# Unpolarized wave, $\Delta\varphi =\Delta \varphi(t)$?

I have seen a unpolarized wave defined in a number of places (e.g. here) as a wave such that: \begin{align} E_x&=E_0 \cos(kz-\omega t) \\ E_y&=E_0 \cos(kz-\omega t+\varphi) \end{align} Where $\varphi=\varphi(t)$ is a random function in time.
My question is why do we not have $\varphi=\varphi(x,y,z,t)$ with it been a random function in time and space?

(This question follows from discussion in the comments of: Introducing a phase, what changes?)

• Who says it isn't? There's a trivial relation between time and space in the direction of propagation, but the temporal / longitudinal coherence in this dimension is different from spatial coherence in the transverse direction. (This is hopefully a good starting point.) – Emilio Pisanty May 12 '16 at 16:34
• @EmilioPisanty Sorry I am not sure I fully understand your comment, 'Who says it isn't?'... The linked paper, and several other sources. – Quantum spaghettification May 12 '16 at 16:42
• To clarify: have you considered the possibility that the model you quote is sufficient to model unpolarized light, but that it is not necessary to impose that simplicity? Other authors can (and do) include a random spatial variation in the phase; Kanseri and Kandpal use that model because it is the minimal model with the behaviour they want (unpolarized light) without undue complications. If you're treating spatial coherence, on the other hand, the variation of $\phi$ with transverse position is obviously critical. – Emilio Pisanty May 12 '16 at 19:09
• @EmilioPisanty Yes I have, and I agree with what you have said. But for the assumption that $\phi$ is a function of $t$ only seems to simplistic and I cannot see what assumptions can be made for this to hold? – Quantum spaghettification May 12 '16 at 19:13
• As you already noted, along the propagation direction temporal and spatial coherences are interchangeable, so that one can always be whittled down to time. Along the transverse direction, you can assume a flat phase if your source has enough spatial coherence over your range of interest. Whether it does or doesn't depends on the situation - for more details, see a good textbook on optical coherence. (That would make a nice recom question, btw.) – Emilio Pisanty May 12 '16 at 19:29

I'll try to build an answer based on the above comments. There are two things to consider :

• Temporal coherence, which has nothing to do with polarization. One simple way to modelize it is the following : imagine you have an incoherent pointlike source that emits EM radiation at some frequency $\omega$. This source can be a thermal one, or spectral for instance. Whatever the mechanism of emission is, you can imagine that there exists collisions between atoms, or spontaneous emission that will introduce a random-varying phase $\phi$ which value jumps arbitrarly between $0$ and $2 \pi$ on a typical timescale $\tau$. If your field propagates along $z$, neglecting polarization effects, you can write your wave as such

\begin{align} E_x&=E_0 \cos(kz-\omega t+\varphi(t-z/c)) \\ E_y&=E_0 \cos(kz-\omega t+\varphi(t-z/c)) \end{align}

because the phase at point $z$ in space corresponds to the phase induced at the moment of emission which is $t-z/c$, accounting for propagation delay. If you use this wave in an interferometer, you can observe interference as long as the difference in time to propagate through the two different paths is less than $\tau$. Otherwise, the phase difference will have randomly jump and it destroys the interference pattern because of measure averaging : the typical acquisition time of any light detector is many orders of magnitude longer that the period of visible light (which is of order $10^{-14}$ s).

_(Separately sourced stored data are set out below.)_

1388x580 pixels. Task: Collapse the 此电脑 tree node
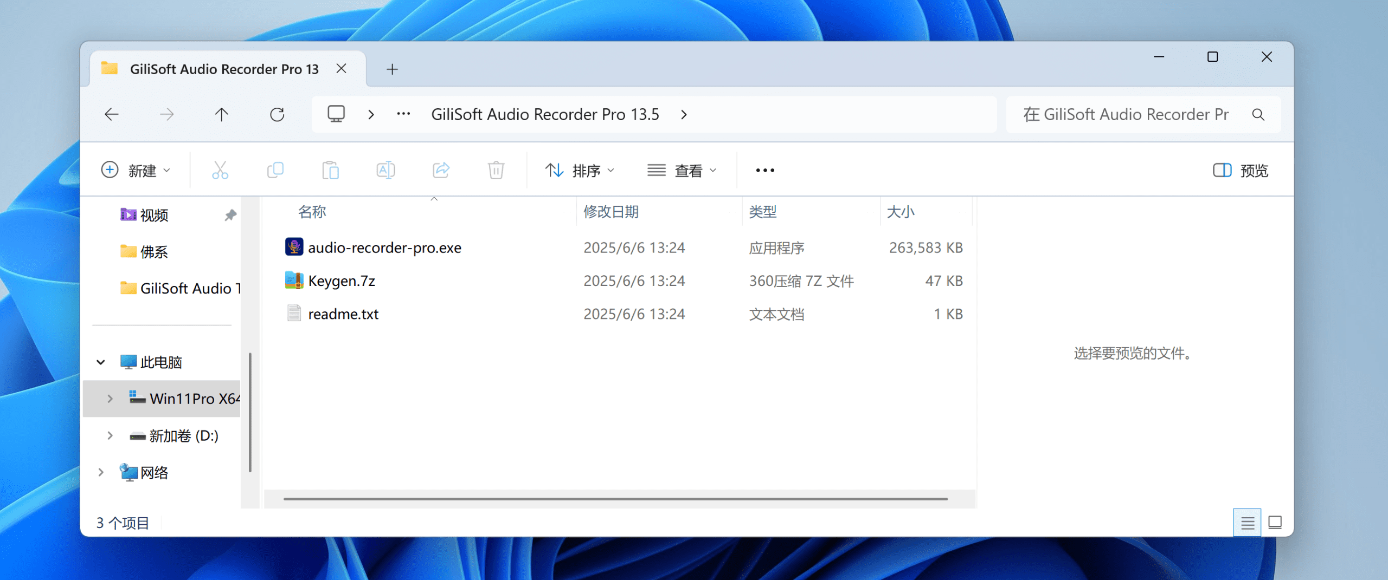coord(101,362)
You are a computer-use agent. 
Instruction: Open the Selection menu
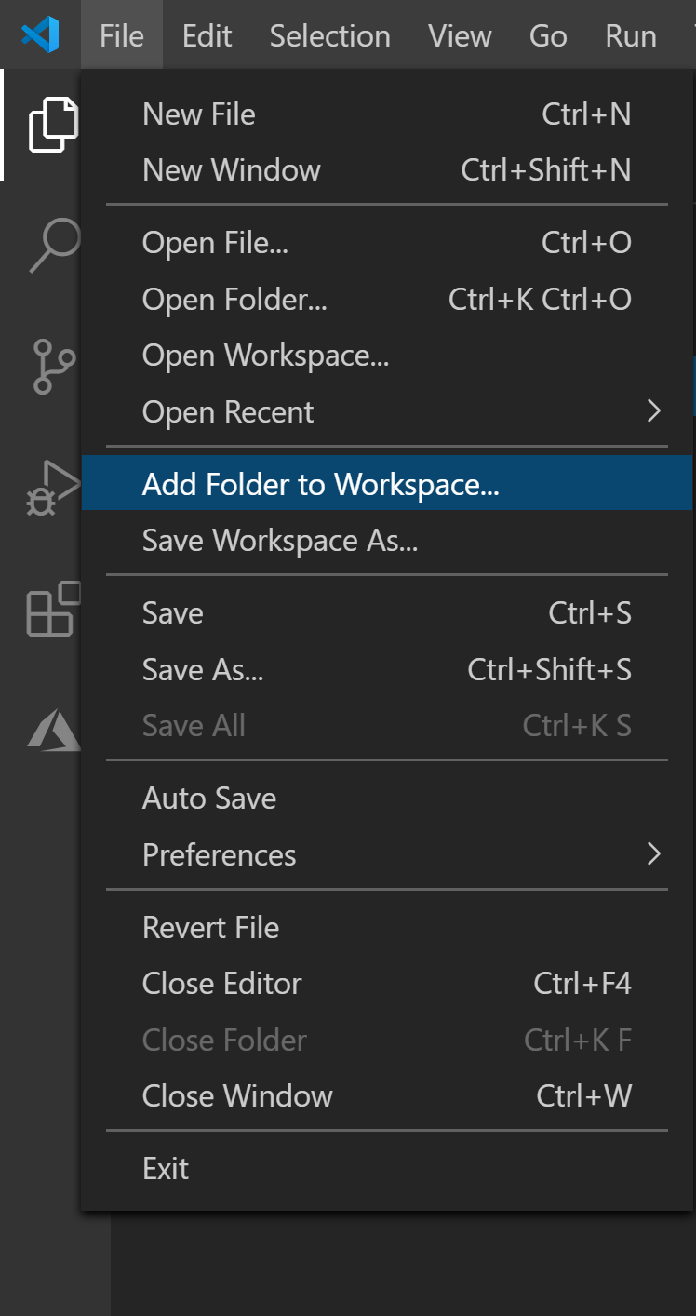[329, 35]
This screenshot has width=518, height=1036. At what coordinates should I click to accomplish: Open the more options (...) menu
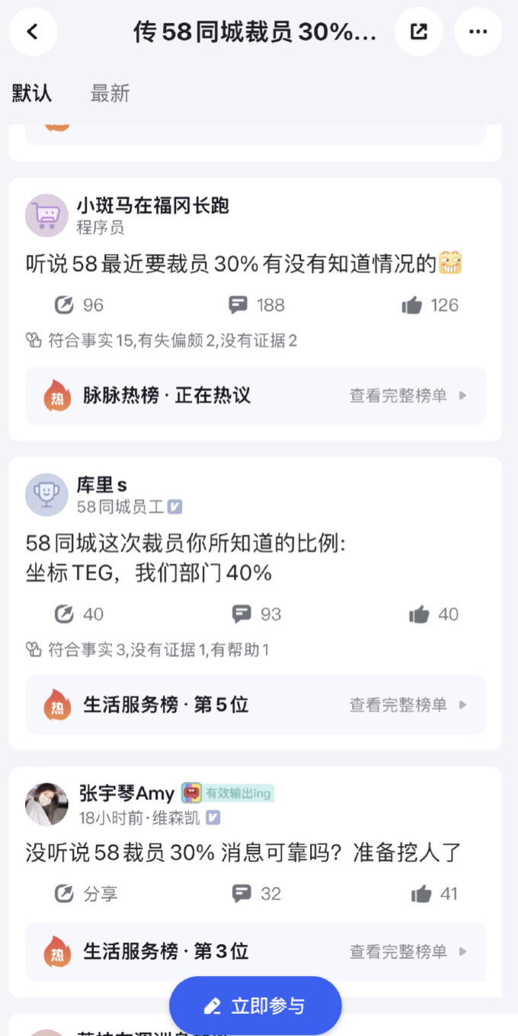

• Polarization, which like temporal coherence can be modeled in many different ways. The model the authors seem to have chosen is to say that there exists some random phase difference between the $x$ and $y$ components of the field. surely this phase depends on space as well as time (because your wave is propagating) but they neglect this effect because all they need for the sake of the argument is a phase randomly varying in time between the $x$ and $y$ components.